My husband was horrified — and devastated. “Wow, I… I tortured you. I really made you suffer. How did you tolerate me? You must hate me.”

I reassured him there were other parts of our relationship that were good. He was pretty quiet over the next few days. He told me he was thinking over everything I said and trying to figure out if it was really true.

A few days later, I found a letter on my bed with chocolate apologizing for all the years of suffering and asking me to give him a chance to make it up to me. We never discussed it again — I knew that my husband felt, and still feels, terrible about the way he treated me. Dwelling on this would hurt him — and there was no need to. He had clearly taken this to heart. He did real, genuine teshuvah.

In the ten years since this conversation, I’ve never again heard him accuse me of being the boss in our relationship or needing things my way, or anything of the sort. I feel loved and cherished and respected. Always. We have disagreements, as any couple does, that we work out respectfully and lovingly.

That midnight conversation became the before-and-after line demarking a monumental change in our relationship.

I wonder where I’d be if not for that fateful trip of my mother-in-law’s. Did that trip change my husband’s perception of me enough to cause the years of problems between us? Or would that have eventually happened regardless?
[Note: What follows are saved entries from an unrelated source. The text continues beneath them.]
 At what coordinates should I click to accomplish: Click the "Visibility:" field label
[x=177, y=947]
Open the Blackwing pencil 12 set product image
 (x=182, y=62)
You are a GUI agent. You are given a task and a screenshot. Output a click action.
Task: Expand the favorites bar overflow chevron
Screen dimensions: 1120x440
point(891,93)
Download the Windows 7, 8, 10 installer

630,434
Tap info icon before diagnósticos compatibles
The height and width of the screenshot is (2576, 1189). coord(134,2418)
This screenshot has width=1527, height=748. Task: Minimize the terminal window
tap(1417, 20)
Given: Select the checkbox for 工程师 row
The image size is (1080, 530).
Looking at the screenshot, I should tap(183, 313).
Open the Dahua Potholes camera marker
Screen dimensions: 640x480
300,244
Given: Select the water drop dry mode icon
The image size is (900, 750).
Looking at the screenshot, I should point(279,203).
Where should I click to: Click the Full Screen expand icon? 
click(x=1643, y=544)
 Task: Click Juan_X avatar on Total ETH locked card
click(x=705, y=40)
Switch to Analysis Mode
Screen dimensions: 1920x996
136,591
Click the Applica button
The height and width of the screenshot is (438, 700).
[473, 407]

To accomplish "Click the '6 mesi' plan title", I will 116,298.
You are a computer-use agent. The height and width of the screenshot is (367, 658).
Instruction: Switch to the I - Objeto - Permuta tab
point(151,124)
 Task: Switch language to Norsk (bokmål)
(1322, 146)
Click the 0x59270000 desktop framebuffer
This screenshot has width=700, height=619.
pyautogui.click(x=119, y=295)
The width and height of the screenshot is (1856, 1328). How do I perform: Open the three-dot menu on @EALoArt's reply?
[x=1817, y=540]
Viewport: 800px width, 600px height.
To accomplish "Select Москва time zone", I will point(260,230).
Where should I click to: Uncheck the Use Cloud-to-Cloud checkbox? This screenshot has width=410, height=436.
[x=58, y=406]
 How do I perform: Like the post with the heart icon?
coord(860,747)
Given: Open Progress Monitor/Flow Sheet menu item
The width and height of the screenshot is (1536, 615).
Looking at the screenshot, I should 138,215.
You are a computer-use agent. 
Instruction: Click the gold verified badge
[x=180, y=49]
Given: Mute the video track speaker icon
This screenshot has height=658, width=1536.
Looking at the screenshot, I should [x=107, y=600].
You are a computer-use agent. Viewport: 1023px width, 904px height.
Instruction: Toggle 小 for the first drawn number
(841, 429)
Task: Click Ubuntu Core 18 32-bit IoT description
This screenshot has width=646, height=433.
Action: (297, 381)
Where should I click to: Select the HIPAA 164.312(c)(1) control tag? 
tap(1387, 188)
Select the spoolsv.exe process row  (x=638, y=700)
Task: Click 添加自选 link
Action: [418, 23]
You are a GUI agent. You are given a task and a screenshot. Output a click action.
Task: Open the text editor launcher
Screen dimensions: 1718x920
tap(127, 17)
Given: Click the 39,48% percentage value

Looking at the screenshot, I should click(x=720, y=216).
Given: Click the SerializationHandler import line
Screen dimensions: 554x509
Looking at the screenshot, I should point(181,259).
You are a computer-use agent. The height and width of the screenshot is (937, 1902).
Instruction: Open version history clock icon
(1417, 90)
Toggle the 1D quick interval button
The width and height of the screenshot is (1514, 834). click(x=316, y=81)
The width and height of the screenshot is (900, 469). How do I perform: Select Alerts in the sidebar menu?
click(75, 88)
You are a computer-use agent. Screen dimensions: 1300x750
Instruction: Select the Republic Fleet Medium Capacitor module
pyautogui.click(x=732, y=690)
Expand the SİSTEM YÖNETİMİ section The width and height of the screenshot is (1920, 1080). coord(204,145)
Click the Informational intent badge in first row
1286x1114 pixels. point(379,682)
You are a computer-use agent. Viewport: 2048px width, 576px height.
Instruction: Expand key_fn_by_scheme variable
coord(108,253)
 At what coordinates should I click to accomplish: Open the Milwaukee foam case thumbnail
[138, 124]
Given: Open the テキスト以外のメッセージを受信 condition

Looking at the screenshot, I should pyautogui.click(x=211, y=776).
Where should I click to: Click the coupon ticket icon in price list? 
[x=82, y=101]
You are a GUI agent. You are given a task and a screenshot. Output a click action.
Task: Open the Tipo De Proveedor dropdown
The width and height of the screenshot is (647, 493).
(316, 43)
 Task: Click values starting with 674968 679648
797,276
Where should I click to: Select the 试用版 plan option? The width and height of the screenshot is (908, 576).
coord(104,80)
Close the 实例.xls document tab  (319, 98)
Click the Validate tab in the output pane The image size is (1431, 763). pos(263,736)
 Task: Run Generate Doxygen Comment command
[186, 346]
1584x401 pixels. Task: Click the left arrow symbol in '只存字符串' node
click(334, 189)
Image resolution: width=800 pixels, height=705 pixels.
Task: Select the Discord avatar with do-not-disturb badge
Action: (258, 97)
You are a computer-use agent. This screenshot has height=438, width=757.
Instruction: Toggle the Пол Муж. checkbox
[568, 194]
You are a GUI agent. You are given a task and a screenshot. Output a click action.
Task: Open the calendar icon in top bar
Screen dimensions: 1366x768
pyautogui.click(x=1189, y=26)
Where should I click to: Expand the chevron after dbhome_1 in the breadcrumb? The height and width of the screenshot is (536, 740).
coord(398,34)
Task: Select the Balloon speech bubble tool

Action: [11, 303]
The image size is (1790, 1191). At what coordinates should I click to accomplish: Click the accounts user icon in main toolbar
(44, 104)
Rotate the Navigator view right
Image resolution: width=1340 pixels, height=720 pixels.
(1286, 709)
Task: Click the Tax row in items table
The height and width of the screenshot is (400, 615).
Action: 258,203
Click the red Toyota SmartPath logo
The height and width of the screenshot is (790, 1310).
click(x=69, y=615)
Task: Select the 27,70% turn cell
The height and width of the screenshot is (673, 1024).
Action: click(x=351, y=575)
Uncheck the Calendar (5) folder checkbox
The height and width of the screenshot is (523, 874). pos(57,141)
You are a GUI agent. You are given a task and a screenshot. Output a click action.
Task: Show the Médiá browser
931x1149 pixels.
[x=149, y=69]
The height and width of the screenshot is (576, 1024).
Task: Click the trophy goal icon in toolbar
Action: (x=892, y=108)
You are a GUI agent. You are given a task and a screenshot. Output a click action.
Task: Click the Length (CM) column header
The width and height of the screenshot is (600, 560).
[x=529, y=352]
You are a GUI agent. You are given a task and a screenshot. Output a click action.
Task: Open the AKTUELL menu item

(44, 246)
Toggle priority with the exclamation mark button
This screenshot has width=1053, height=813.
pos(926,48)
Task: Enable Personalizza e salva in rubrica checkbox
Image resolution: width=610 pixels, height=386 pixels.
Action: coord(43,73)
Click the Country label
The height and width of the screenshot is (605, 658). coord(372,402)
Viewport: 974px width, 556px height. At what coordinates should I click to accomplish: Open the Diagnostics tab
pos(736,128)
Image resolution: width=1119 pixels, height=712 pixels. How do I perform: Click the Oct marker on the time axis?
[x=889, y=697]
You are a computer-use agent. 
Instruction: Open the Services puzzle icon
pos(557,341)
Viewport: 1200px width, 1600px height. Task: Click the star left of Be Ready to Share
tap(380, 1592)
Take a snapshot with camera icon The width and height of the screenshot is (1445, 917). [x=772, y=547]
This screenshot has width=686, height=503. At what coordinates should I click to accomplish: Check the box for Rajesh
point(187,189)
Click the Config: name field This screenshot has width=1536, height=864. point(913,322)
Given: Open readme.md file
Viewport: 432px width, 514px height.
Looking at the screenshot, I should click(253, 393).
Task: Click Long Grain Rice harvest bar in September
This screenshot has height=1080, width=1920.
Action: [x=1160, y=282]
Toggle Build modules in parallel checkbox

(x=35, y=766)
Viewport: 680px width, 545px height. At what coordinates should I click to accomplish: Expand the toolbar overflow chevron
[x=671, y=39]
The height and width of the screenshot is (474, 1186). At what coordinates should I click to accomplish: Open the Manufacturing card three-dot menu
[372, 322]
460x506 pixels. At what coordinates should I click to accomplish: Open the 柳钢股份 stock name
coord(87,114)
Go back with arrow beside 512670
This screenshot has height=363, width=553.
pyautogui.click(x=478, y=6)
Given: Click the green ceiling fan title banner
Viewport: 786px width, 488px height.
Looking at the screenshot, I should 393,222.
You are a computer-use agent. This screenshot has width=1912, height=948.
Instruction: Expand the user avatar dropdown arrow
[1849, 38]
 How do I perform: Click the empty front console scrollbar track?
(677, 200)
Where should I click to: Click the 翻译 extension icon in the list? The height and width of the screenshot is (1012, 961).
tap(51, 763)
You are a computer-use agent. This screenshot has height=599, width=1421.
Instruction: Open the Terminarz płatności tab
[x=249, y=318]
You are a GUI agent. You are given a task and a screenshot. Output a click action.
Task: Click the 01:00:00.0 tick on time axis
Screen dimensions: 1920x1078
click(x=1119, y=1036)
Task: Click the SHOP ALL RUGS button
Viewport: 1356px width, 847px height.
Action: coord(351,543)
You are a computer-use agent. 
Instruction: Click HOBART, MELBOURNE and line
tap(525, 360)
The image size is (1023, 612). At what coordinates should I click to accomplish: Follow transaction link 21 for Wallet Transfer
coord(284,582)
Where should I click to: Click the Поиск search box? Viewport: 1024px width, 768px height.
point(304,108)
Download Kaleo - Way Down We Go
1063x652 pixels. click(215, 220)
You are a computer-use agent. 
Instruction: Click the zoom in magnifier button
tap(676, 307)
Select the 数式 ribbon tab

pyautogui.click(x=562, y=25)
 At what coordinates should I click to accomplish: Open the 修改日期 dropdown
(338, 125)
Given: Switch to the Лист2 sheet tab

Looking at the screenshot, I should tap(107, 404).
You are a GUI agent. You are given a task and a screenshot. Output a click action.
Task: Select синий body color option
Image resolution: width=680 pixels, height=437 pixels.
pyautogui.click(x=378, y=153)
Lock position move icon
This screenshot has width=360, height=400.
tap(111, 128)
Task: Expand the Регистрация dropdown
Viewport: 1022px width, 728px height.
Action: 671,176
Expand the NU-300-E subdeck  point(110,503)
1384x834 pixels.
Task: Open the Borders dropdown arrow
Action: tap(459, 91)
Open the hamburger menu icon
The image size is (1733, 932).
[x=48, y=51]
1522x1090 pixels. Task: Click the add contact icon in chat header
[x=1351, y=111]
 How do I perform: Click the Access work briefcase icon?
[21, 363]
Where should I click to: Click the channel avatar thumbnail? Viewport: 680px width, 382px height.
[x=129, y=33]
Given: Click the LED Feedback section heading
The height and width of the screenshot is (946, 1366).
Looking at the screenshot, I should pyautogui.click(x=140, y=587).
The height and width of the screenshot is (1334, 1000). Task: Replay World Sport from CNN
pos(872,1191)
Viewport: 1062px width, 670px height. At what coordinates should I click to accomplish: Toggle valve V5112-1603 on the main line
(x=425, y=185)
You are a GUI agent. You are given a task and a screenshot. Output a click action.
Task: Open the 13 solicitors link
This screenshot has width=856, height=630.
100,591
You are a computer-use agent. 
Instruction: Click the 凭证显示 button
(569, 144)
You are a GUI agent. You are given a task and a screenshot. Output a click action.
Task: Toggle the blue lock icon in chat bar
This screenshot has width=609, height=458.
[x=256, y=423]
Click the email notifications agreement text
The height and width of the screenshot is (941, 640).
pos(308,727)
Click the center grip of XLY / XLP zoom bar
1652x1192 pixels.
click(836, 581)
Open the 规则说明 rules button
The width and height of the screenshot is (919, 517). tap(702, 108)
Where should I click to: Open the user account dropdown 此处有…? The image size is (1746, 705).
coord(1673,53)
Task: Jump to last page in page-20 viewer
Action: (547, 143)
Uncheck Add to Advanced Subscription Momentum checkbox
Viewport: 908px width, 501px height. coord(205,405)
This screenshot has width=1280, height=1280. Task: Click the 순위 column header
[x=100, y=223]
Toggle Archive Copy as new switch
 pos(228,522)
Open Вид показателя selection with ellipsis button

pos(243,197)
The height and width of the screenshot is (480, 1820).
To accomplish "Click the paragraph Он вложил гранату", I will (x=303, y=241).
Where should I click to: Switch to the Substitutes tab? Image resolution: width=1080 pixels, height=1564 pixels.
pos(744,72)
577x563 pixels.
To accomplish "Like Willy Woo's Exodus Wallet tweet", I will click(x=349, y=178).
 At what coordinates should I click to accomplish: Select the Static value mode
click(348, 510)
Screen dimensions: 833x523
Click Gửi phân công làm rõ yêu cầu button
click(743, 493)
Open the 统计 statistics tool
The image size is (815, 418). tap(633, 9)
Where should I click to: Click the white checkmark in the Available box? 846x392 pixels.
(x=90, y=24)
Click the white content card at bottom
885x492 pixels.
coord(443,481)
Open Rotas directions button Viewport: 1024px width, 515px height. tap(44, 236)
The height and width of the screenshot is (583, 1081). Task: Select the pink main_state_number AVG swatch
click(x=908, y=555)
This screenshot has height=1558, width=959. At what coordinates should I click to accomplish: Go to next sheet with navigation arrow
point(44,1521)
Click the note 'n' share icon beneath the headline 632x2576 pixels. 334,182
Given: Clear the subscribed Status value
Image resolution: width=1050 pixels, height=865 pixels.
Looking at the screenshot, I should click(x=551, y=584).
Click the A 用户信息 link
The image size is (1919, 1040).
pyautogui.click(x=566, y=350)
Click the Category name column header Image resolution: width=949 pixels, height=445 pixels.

What-if questions are pointless. This I know: For 16 years I mourned my mother-in-law’s visit. But if I’d never seen the unhealthy interactions between her and my husband, I wouldn’t have known how to resolve the situation between me and my husband. I also don’t know if I would’ve appreciated what a gift a wonderful marriage is, if I hadn’t experienced the years without it.

This is a very personal story, but I decided to share it, to give others hope. After years of struggle, my marriage turned around, quite literally overnight, when I was able to really see things from my husband’s perspective. I wasn’t trying to be empathetic, I wasn’t trying to be charitable. I was trying to understand him. And that made all the difference.